Hello friends, today I propose this delicious coconut and Nutella ice cream block to enjoy on any occasion, especially during the summer. Below you will find the recipe..
- Difficulty: Easy
- Cost: Cheap
- Portions: 20 cm loaf pan
- Cuisine: Italian
Ingredients for Coconut and Nutella Ice Cream Block
- as needed Pan di Stelle cookies
- 1 cup heavy cream
- 1/2 cup grated coconut or coconut flour
- 3/4 cup sweetened condensed milk
- as needed Nutella®
Tools
- 1 Loaf pan
- 1 Bowl
- Electric beaters
Steps for Coconut and Nutella Ice Cream Block
To make this fantastic coconut and Nutella ice cream block, first prepare the quick coconut ice cream. In a bowl, whip the well-chilled heavy cream with electric beaters until stiff, then gradually add the chilled sweetened condensed milk while continuing to whip to obtain a fluffy mixture. Add the grated coconut and mix thoroughly.
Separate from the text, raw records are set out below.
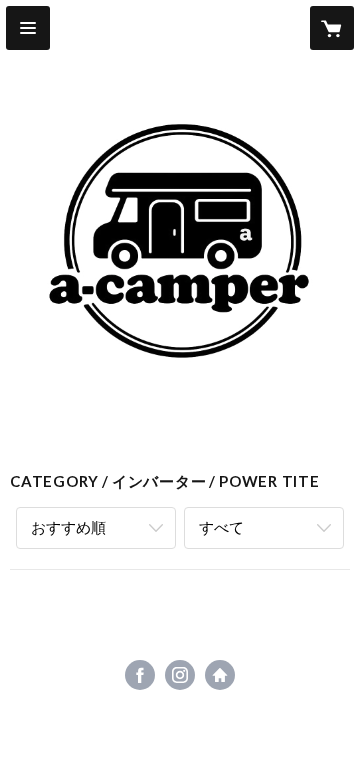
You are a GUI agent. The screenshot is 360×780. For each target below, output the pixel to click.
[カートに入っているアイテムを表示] (332, 28)
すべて (221, 527)
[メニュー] (28, 28)
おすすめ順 (68, 527)
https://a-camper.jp (220, 675)
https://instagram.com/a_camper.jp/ (180, 675)
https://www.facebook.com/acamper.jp (140, 675)
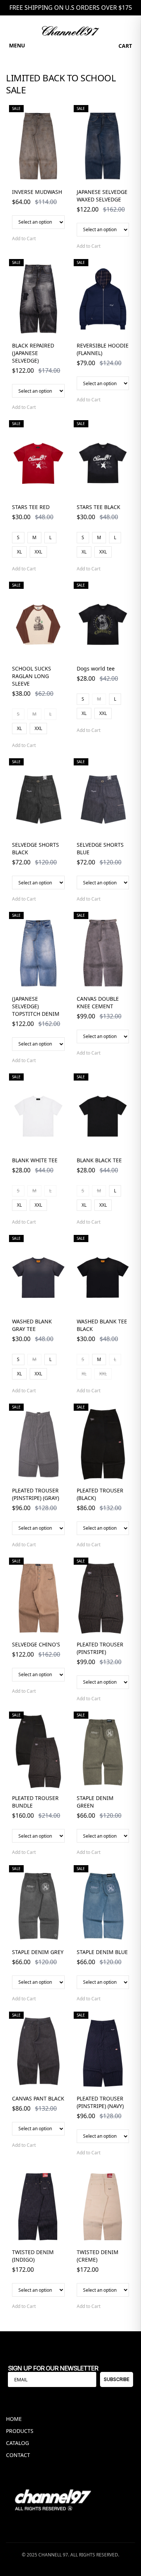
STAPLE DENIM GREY (38, 1952)
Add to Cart (24, 238)
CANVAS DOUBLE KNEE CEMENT (98, 1002)
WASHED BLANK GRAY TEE (32, 1325)
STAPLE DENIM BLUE (102, 1952)
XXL (38, 552)
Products (19, 2430)
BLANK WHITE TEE (35, 1160)
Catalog (17, 2442)
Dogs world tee (96, 668)
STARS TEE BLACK (98, 507)
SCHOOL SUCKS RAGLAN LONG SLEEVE (31, 676)
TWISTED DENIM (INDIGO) (33, 2255)
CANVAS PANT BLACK (38, 2098)
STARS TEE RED (31, 507)
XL (19, 552)
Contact (18, 2455)
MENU (17, 45)
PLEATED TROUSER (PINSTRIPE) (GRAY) (35, 1494)
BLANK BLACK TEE (99, 1160)
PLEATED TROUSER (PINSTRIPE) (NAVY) (100, 2102)
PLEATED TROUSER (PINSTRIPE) (100, 1648)
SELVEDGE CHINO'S (36, 1644)
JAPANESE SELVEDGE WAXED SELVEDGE (102, 195)
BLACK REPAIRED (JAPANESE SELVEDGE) (33, 353)
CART (125, 45)
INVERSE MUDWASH (37, 191)
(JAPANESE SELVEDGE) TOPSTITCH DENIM (35, 1006)
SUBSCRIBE (116, 2379)
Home (14, 2418)
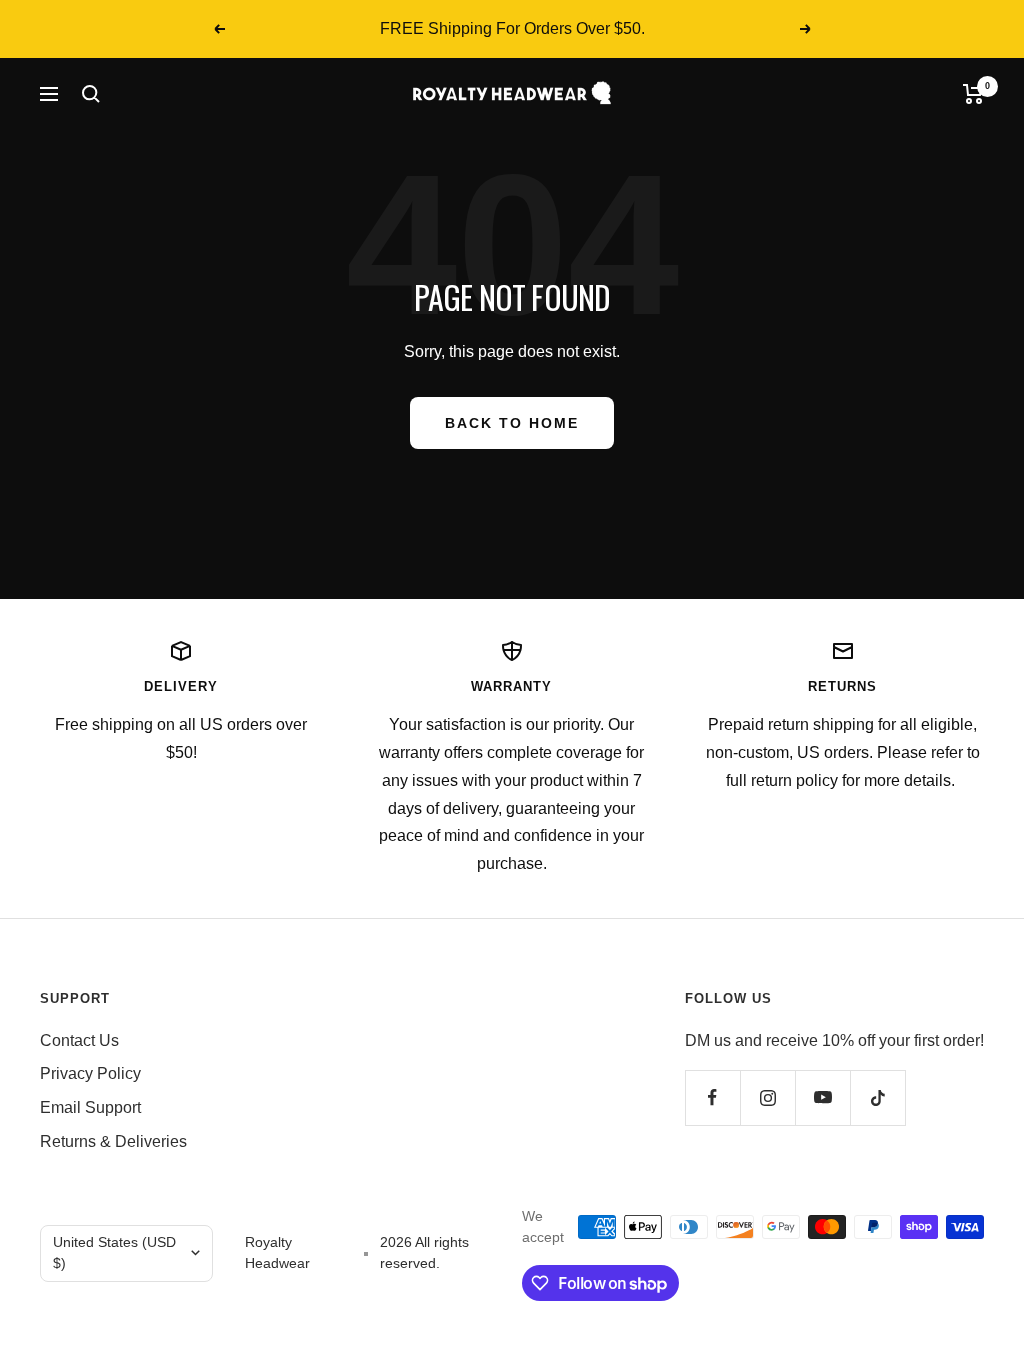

Line a 20 cm loaf pan with plastic wrap, pour in half of the filling, and place some spoonfuls of Nutella in the center, then pour the remaining cream. Smooth it out well and arrange a layer of Pan di Stelle cookies. Cover everything with plastic wrap and put in the freezer for 5-6 hours or overnight.
After the resting time, take the dessert out of the freezer, gently remove it from the pan and take off the plastic wrap. Place the ice cream block on a serving plate and decorate the surface with more Nutella and a sprinkle of grated coconut. It’s ready to be served. I hope you like this latest recipe of mine, see you next time friends.
STORAGE, TIPS AND NOTES
The coconut and Nutella ice cream block can be stored in the freezer for a month. Sweetened condensed milk cannot be replaced because it is this ingredient that makes the ice cream creamy.